Mitigate miscommunication with grammar and complete information
Eliminate confusion by being clear to begin with. (FOTOLIA)
Miscommunication is arguably the greatest source of inefficiency and irritation that everyone has been guilty of promoting, by shortening messages and filtering information. It’s unlikely that misunderstandings will ever disappear completely, but using full sentences and being open with information are two ways that can mitigate negative effects of miscommunication.
Limited time, 140-character limits and small mobile keyboards are all reasons why people consciously shorten their messages. But ignoring grammar to save time or space can actually waste more time and require more messages to be sent. For example, writing, “Editing. Friday paper,” in response to, “Can Paul start editing our group paper for grammar?” can mean many things and prompt a series of additional questions. Did you already start editing the paper using the version that was sent on Friday? Are you planning on editing the paper yourself this coming Friday? Are you busy right now editing a paper that’s due on Friday for a different class? The possible misunderstandings are endless.
Complete sentences are more understandable than a series of fragmented words. For example, “I’ve made revisions to our group paper and will email the paper to Paul on Friday so he can proofread it over the weekend” is much clearer than “Editing. Friday paper” and saves the reader from asking another question which requires another response.

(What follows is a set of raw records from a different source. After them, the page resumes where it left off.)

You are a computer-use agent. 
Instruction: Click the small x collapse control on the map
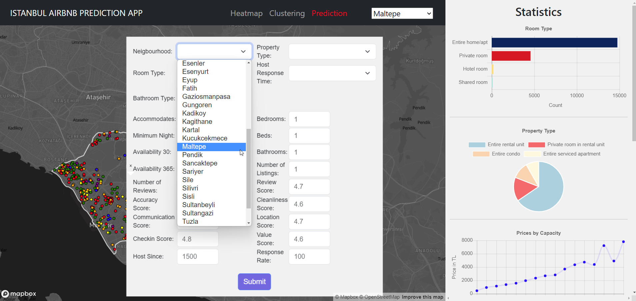[x=131, y=165]
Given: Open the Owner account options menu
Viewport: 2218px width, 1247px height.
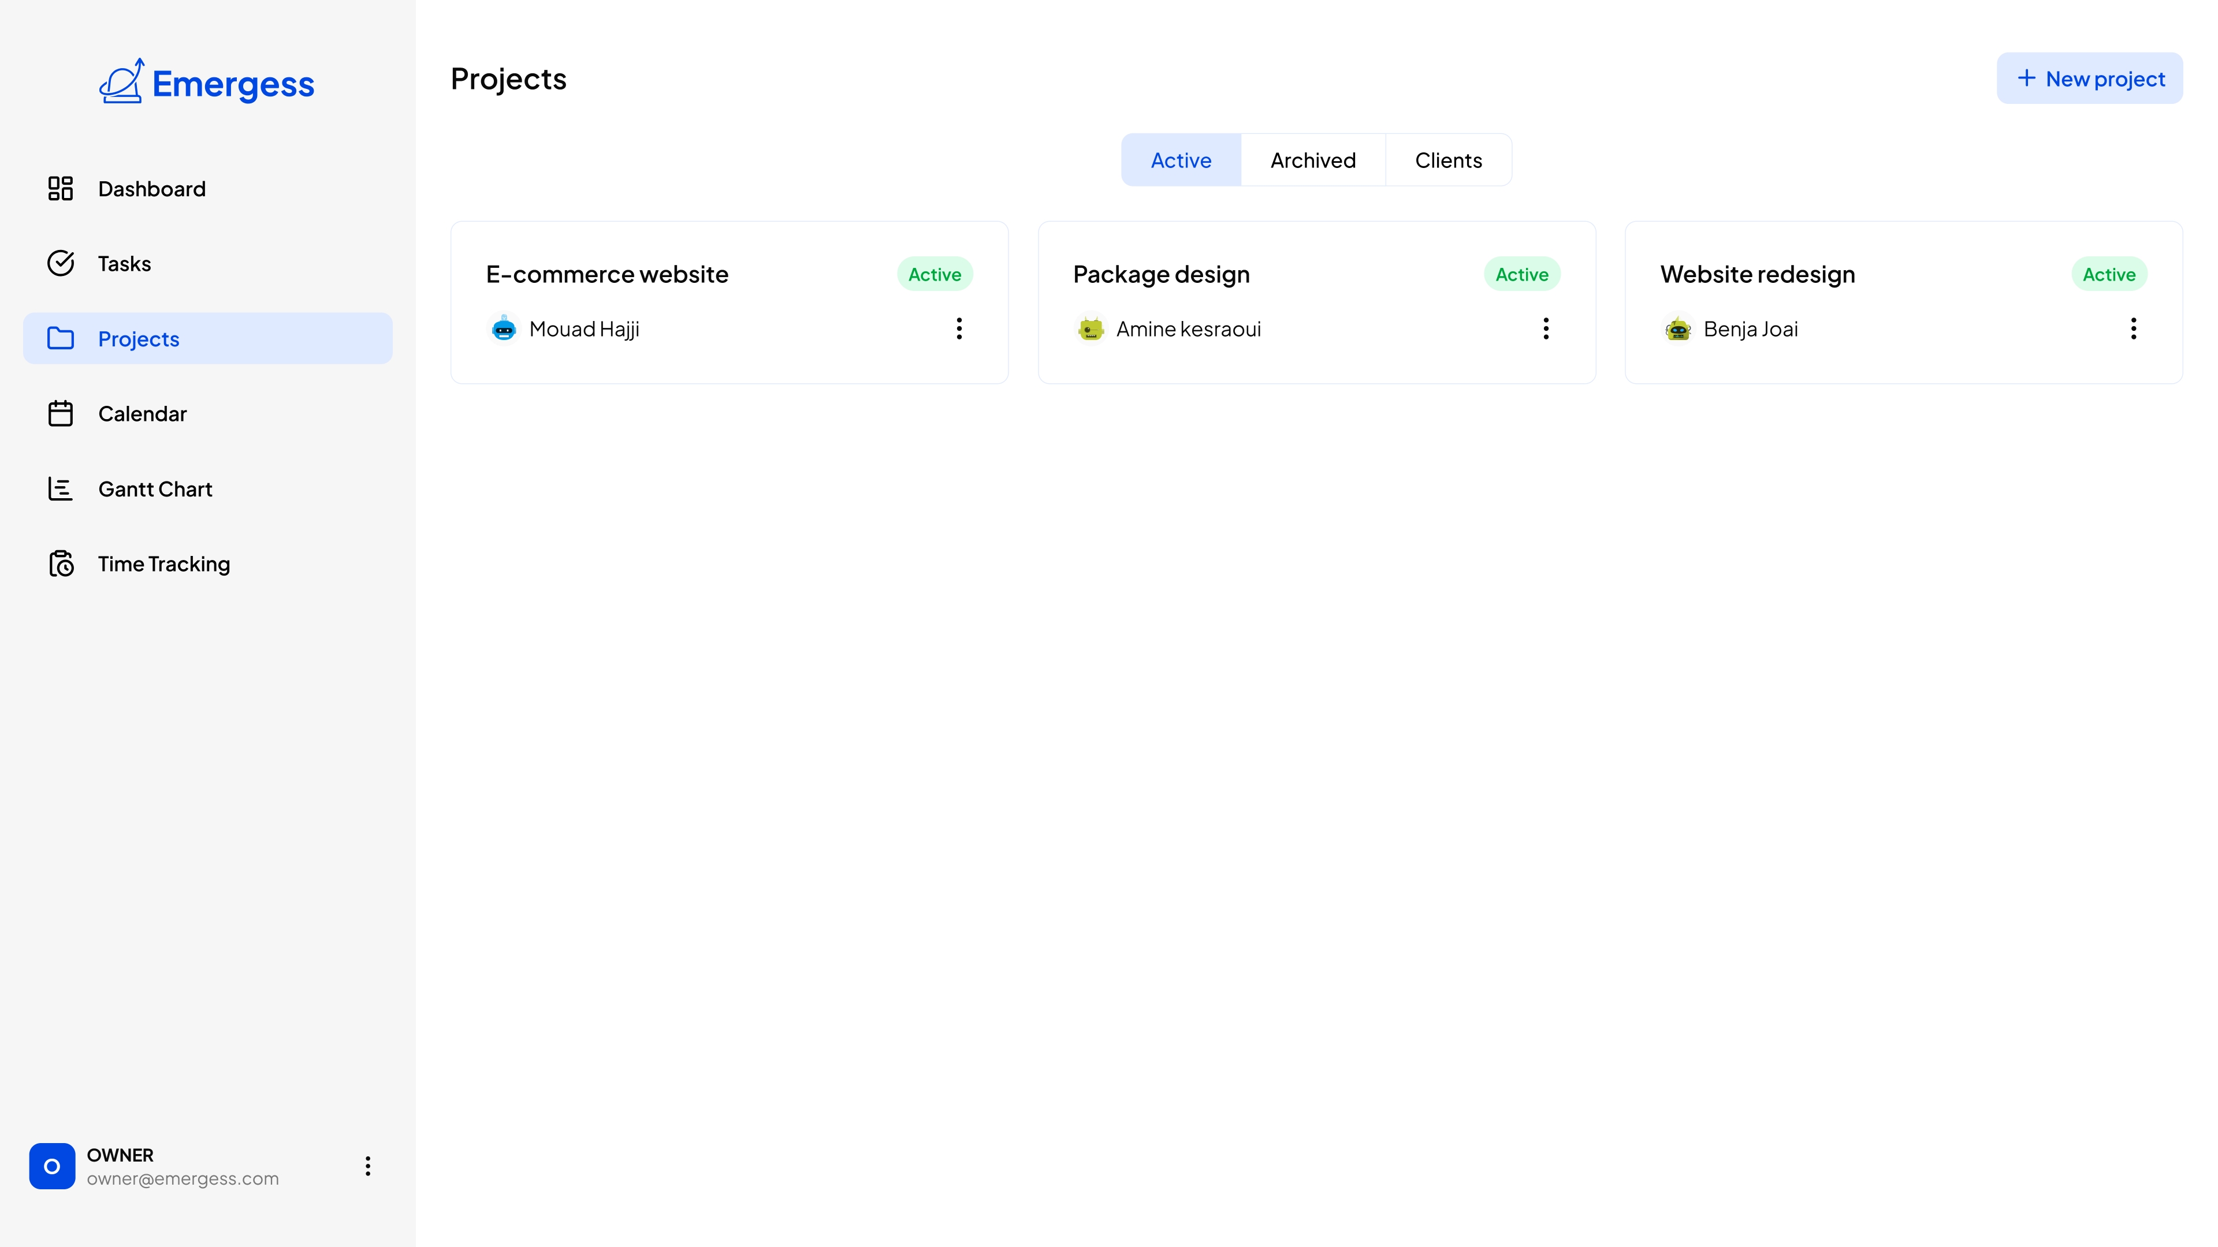Looking at the screenshot, I should pos(368,1167).
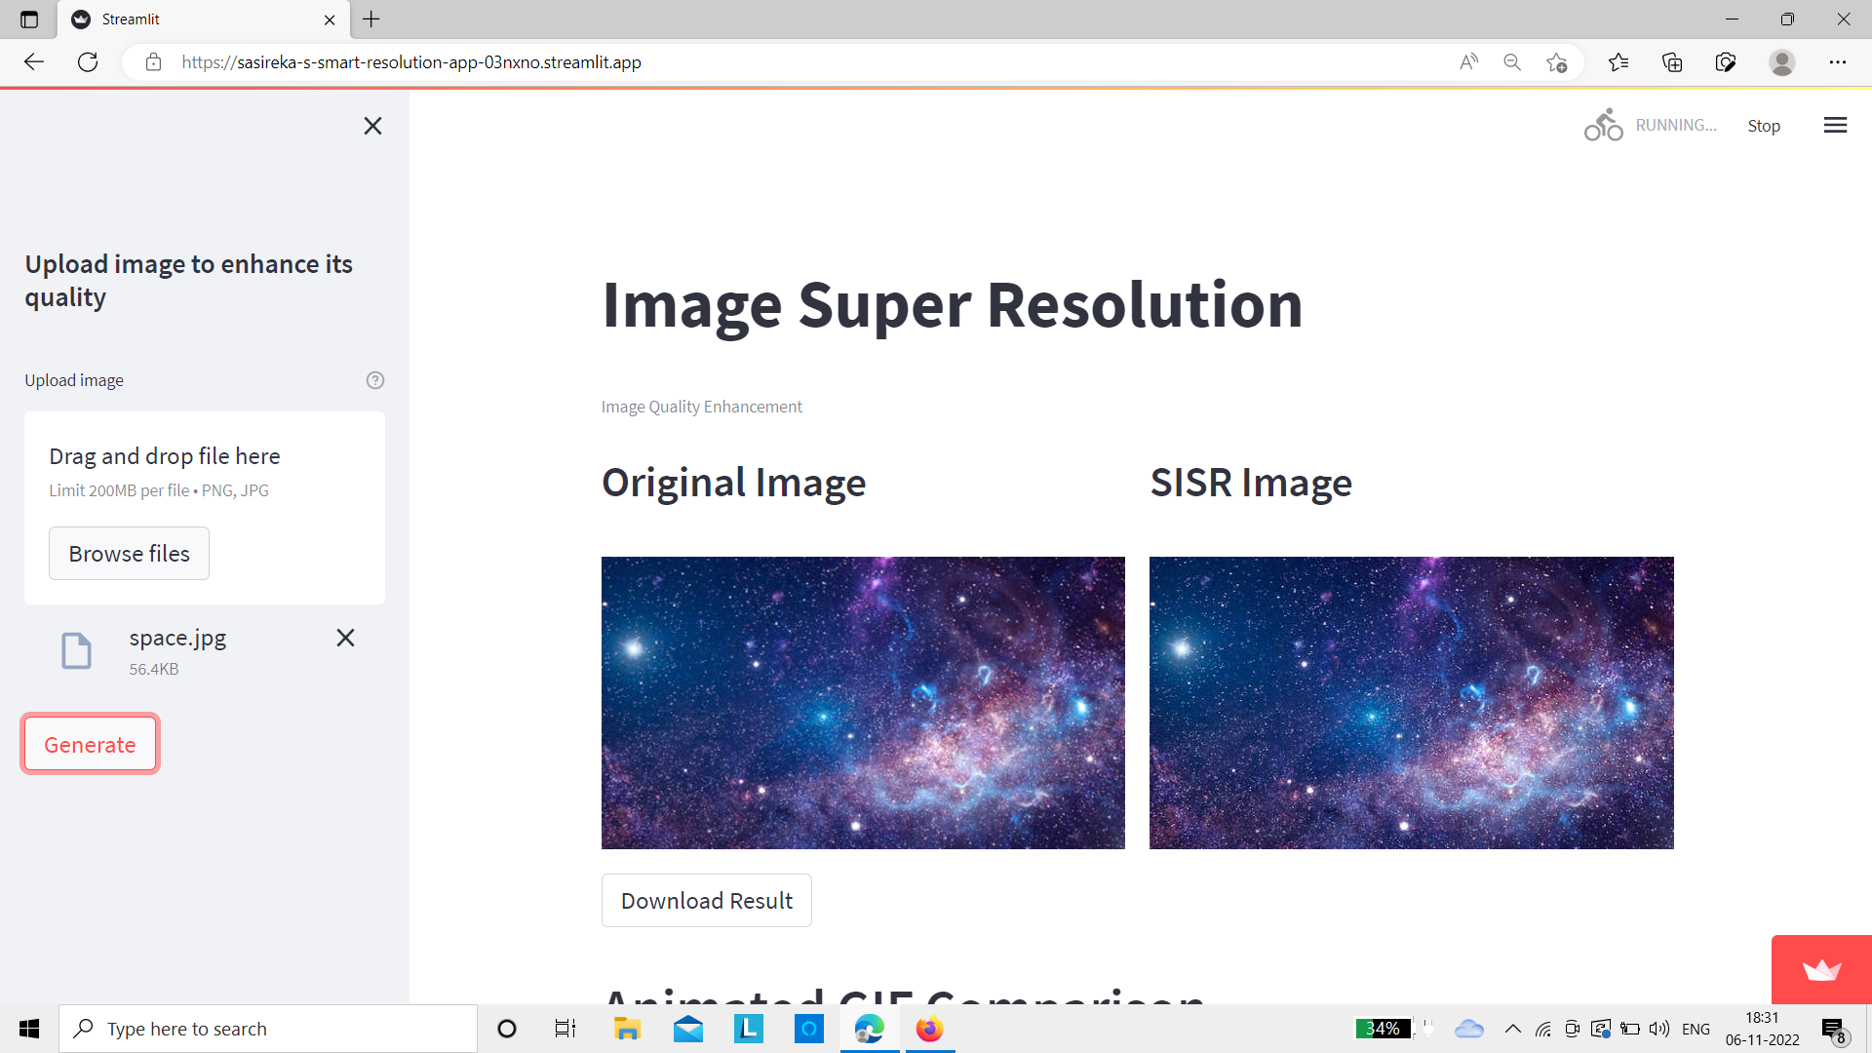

Limiting information is another way people waste time when working with others. For example, if you asked a friend to help add images to your presentation about a marketing case study for athletic shoes but failed to explain that you will only be speaking about Adidas, your friend might add photos of many different shoe brands to your presentation. You would then have to delete the images and spend time adding new ones.
Providing all the information that a person may need is a much more efficient way to work together. For example, “Could you please add Adidas sneaker images to my presentation about the evolution of the brand’s marketing?” gives the email reader a better understanding of what types of images to include in your presentation than simply asking for pictures of athletic shoes.
Use full sentences and provide complete instructions if you want to be understood.